After an extensive survey of mean-velocity profile measurements in various two-dimensional incompressible turbulent boundary-layer flows, it is proposed to represent the profile by a linear combination of two universal functions. One is the well-known law of the wall. The other, called the law of the wake, is characterized by the profile at a point of separation or reattachment. These functions are considered to be established empirically, by a study of the mean-velocity profile, without reference to any hypothetical mechanism of turbulence. Using the resulting complete analytic representation for the mean-velocity field, the shearing-stress field for several flows is computed from the boundary-layer equations and compared with experimental data.

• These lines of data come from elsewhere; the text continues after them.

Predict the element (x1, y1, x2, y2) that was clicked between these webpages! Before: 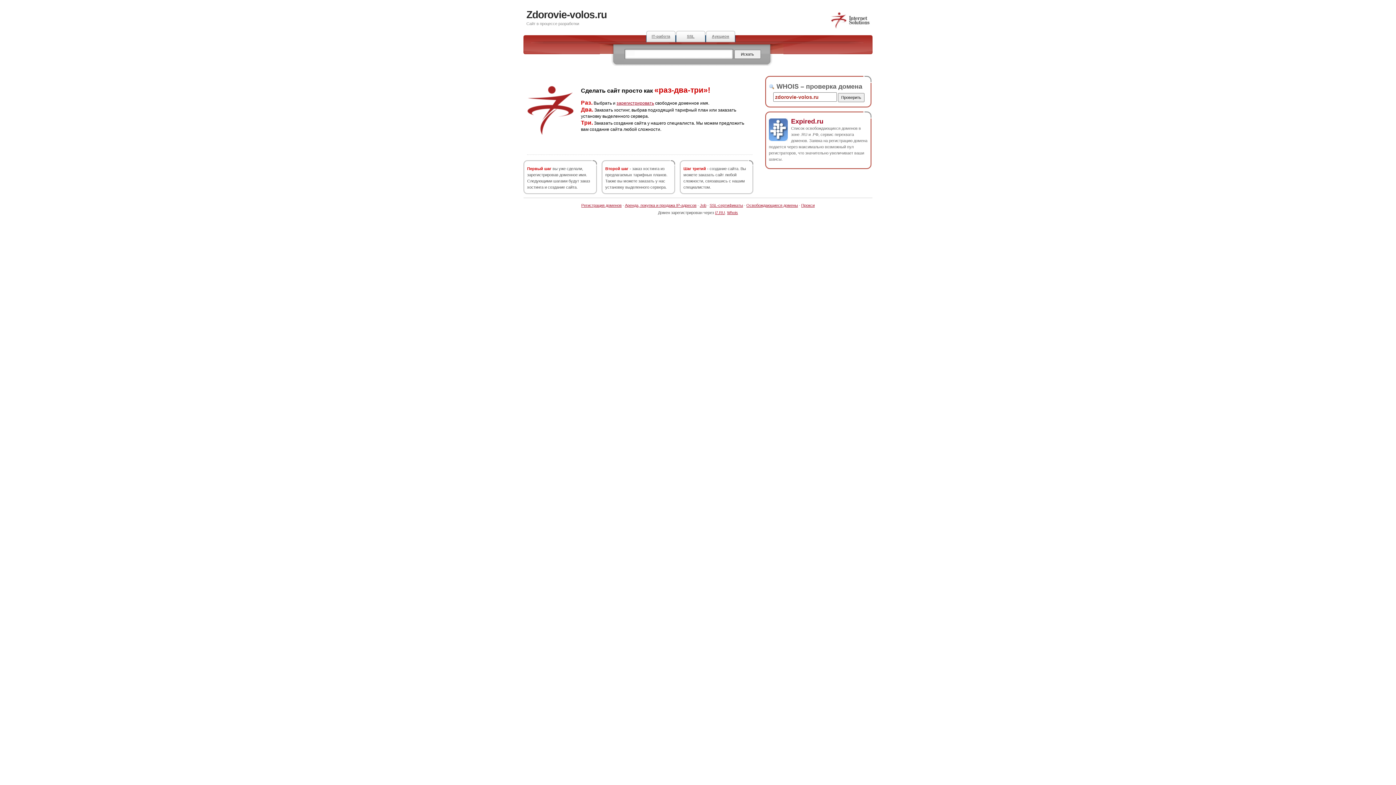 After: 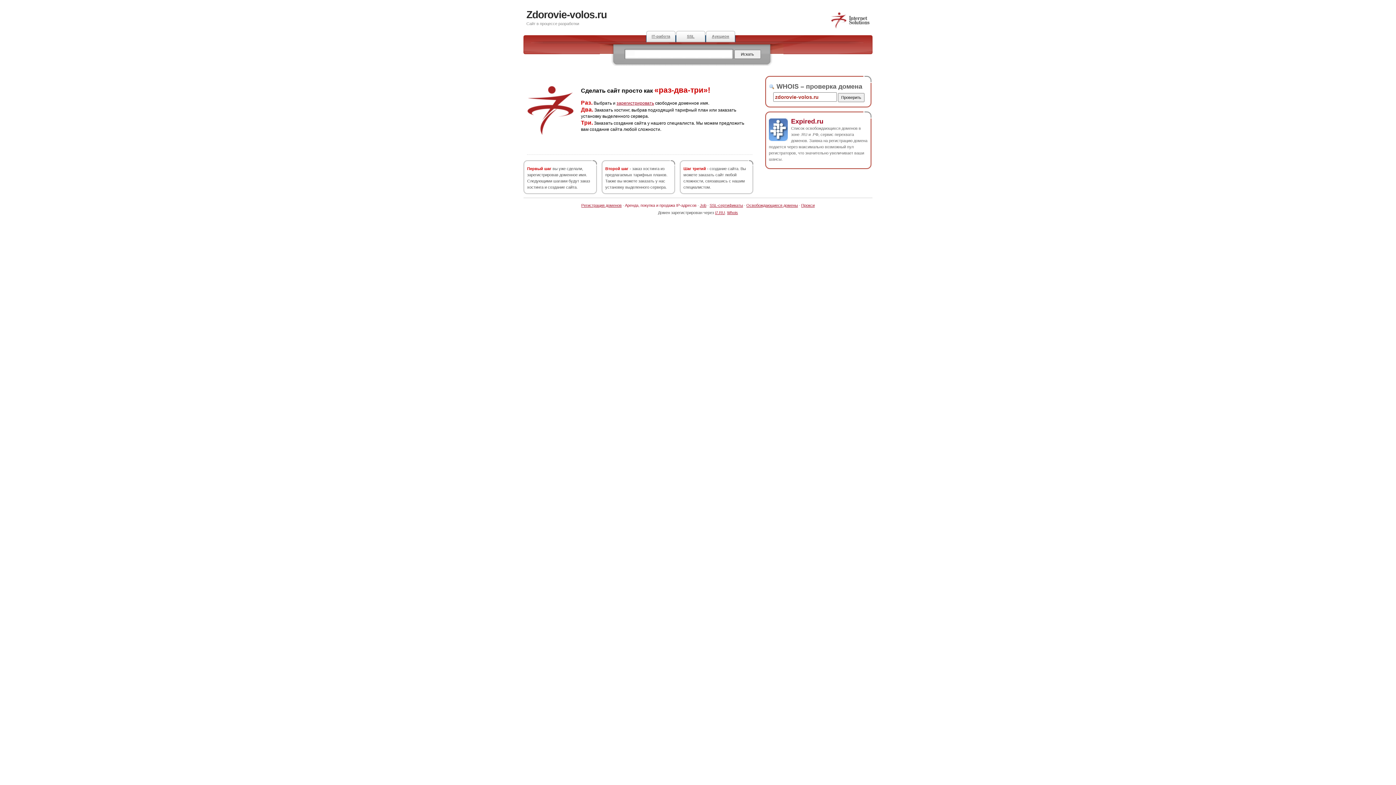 Action: label: Аренда, покупка и продажа IP-адресов bbox: (625, 203, 696, 207)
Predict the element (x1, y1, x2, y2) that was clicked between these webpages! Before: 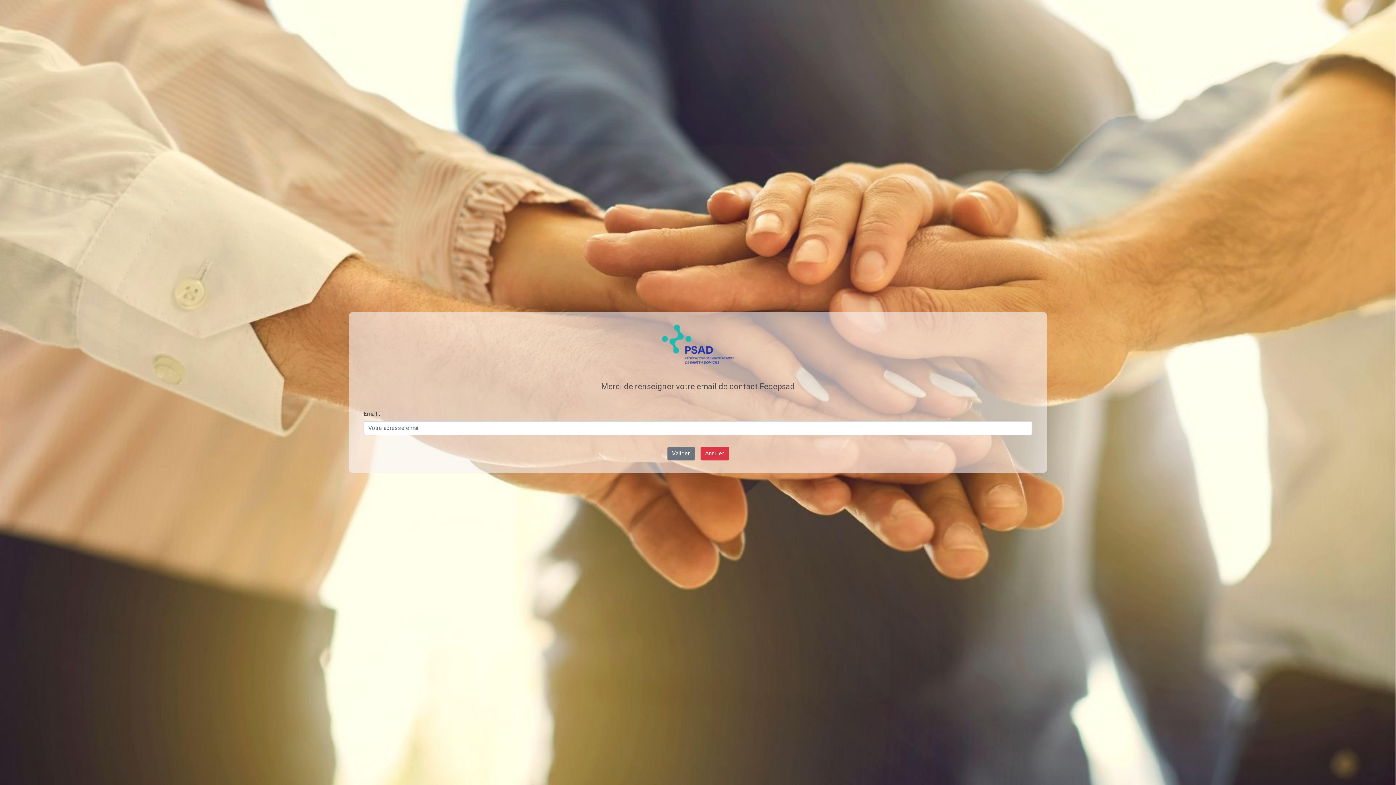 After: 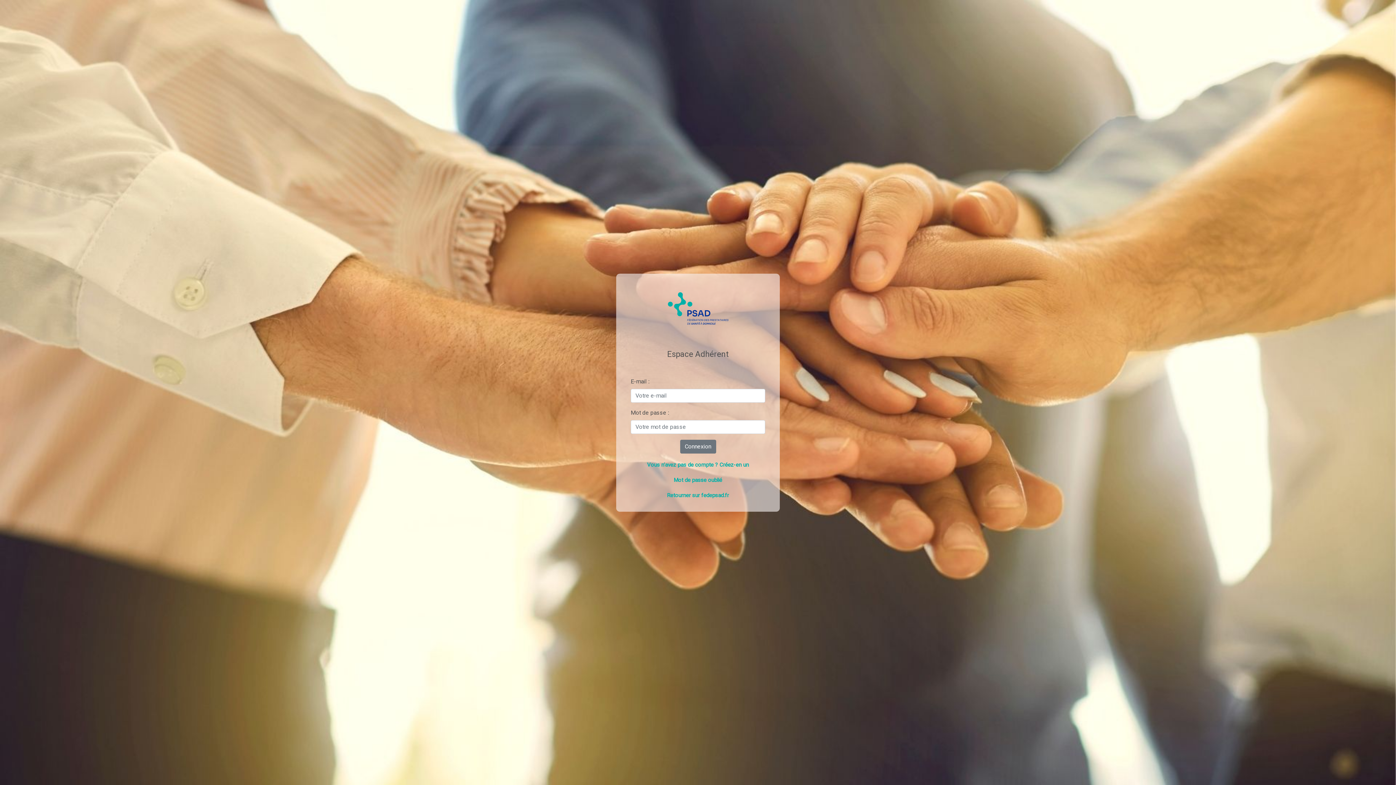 Action: bbox: (700, 446, 728, 460) label: Annuler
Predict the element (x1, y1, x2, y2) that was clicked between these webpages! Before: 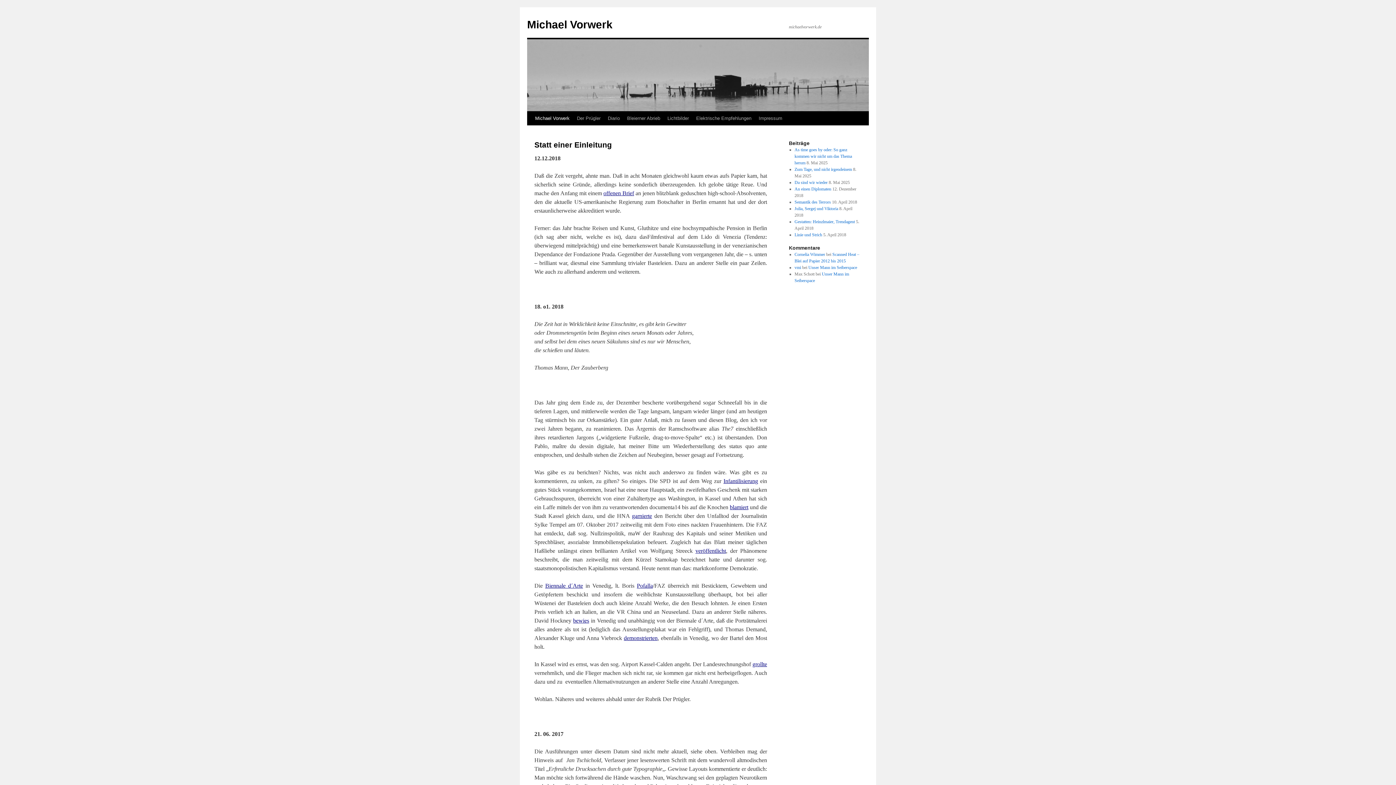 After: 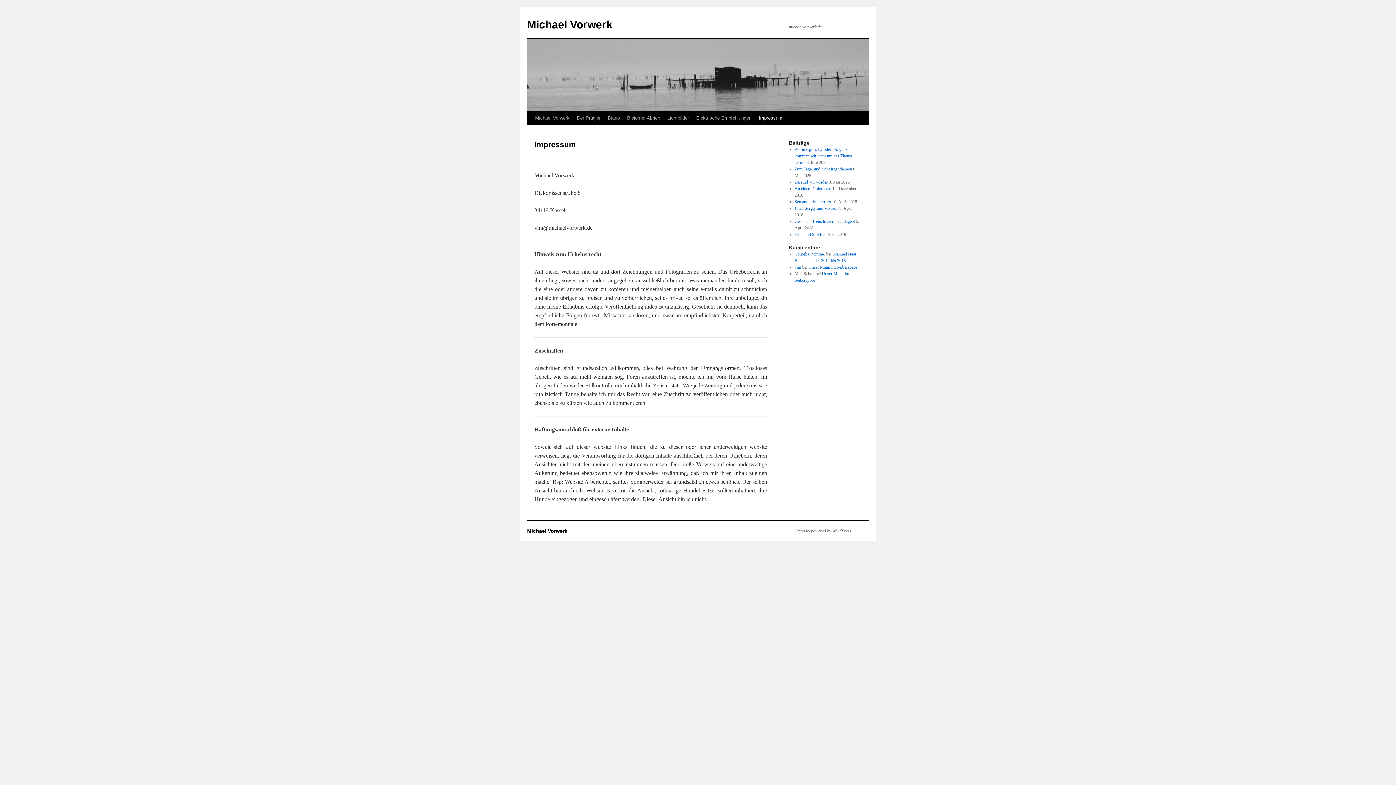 Action: label: Impressum bbox: (755, 111, 786, 125)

The development of a turbulent boundary layer is ultimately interpreted in terms of an equivalent wake profile, which supposedly represents the large-eddy structure and is a consequence of the constraint provided by inertia. This equivalent wake profile is modified by the presence of a wall, at which a further constraint is provided by viscosity. The wall constraint, although it penetrates the entire boundary layer, is manifested chiefly in the sublayer flow and in the logarithmic profile near the wall.
Finally, it is suggested that yawed or three-dimensional flows may be usefully represented by the same two universal functions, considered as vector rather than scalar quantities. If the wall component is defined to be in the direction of the surface shearing stress, then the wake component, at least in the few cases studied, is found to be very nearly parallel to the gradient of the pressure.